Le refus de Gbagbo de se retirer de la présidence lorsque la Commission électorale indépendante et les observateurs internationaux ont proclamé Ouattara vainqueur du scrutin présidentiel du 28 novembre 2010 a déclenché six mois de violence. Au moins 3 000 personnes ont été tuées et plus de 150 femmes violées pendant cette période de conflit, souvent au cours d‘actes ciblés perpétrés par les deux camps en fonction de critères politiques, ethniques et religieux.

« Il s‟agit d‟un grand jour pour les victimes des effroyables violences postélectorales dont la Côte d‟Ivoire a été le théâtre », a souligné Elise Keppler, juriste senior au programme de Justice internationale de Human Rights Watch. « Le fait que Laurent Gbagbo et plusieurs de ses proches alliés doivent maintenant répondre de leurs actes devant la cour envoie un message fort aux dirigeants politiques et militaires ivoiriens, leur faisant comprendre que personne ne devrait être au-dessus de la loi. »

Selon les informations parues dans divers médias, les autorités judiciaires ivoiriennes auraient notifié Gbagbo du mandat d‘arrêt de la CPI à la date du 29 novembre 2011. Gbagbo est le premier ex-chef d‘État placé en détention par la Cour pénale internationale. Des mandats d‘arrêt ont également été délivrés par la CPI à l‘encontre du Président soudanais Omar el-Béchir et de l‘ex-dirigeant libyen, Mouammar Kadhafi. Béchir n‘a pas été remis à la CPI, Kadhafi non plus.
« La CPI joue son rôle et montre que même les individus évoluant aux plus hauts niveaux de pouvoir ne peuvent échapper à la justice lorsqu‟ils sont impliqués dans des crimes graves », a souligné Elise Keppler.

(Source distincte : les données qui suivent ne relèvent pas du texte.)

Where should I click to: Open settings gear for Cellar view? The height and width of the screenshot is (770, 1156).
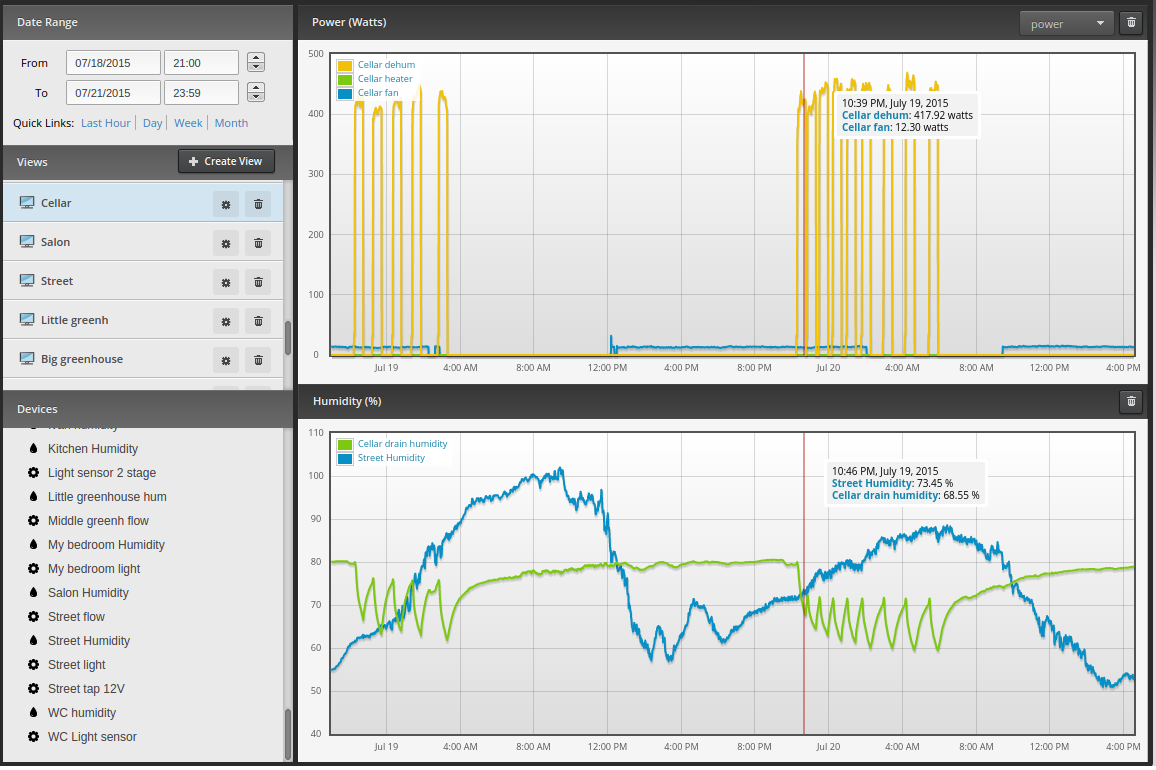click(x=226, y=204)
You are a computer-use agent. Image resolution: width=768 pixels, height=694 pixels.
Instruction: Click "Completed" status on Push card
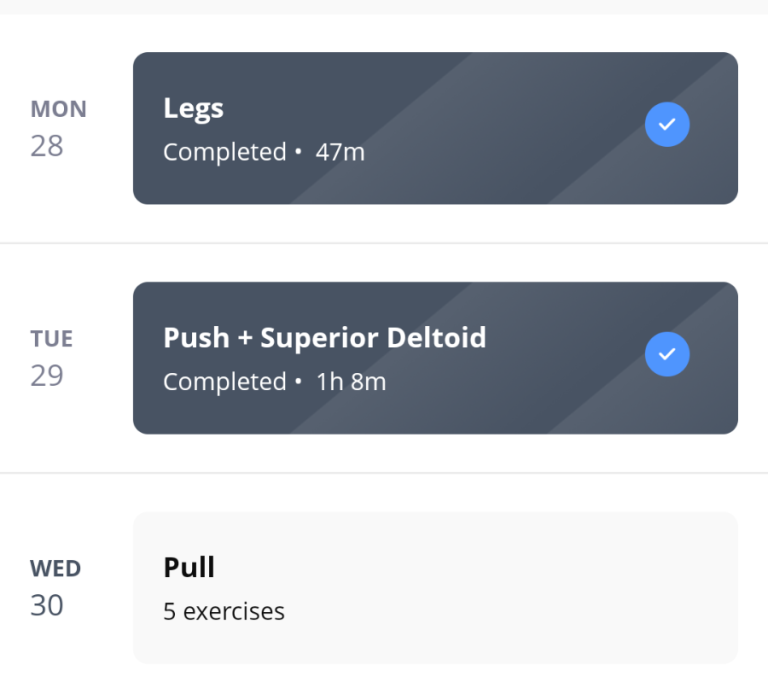225,382
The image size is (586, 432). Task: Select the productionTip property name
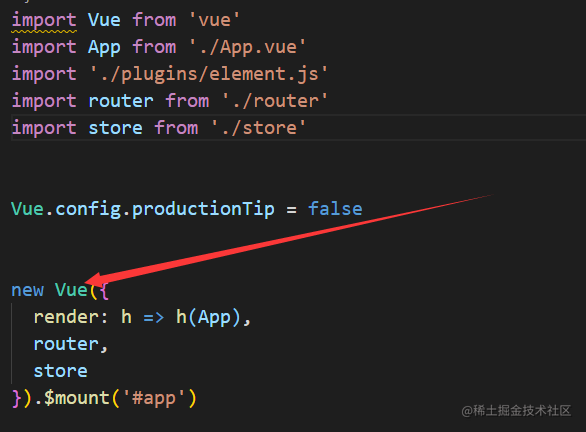tap(203, 209)

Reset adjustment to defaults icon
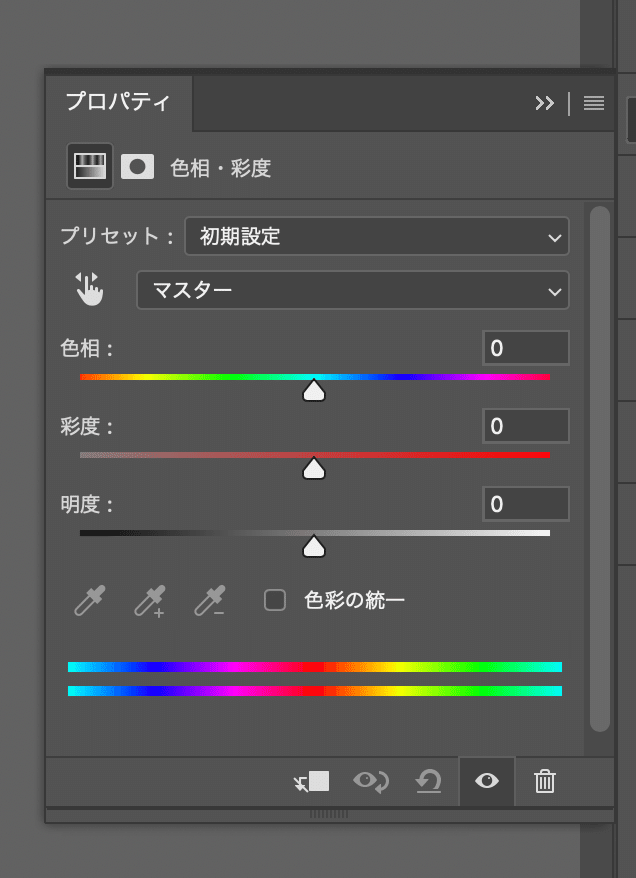pyautogui.click(x=429, y=781)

Les efforts déployés tant par la CPI que par le gouvernement ivoirien pour traduire en justice les auteurs des crimes postélectoraux sont importants pour la restauration de l‘État de droit en Côte d‘Ivoire, a fait remarquer Human Rights Watch. Néanmoins, il faut sans tarder ouvrir des enquêtes aux fins de poursuites à l‘encontre des personnes ayant combattu au sein des forces alliées au Président Ouattara et impliquées dans des crimes graves.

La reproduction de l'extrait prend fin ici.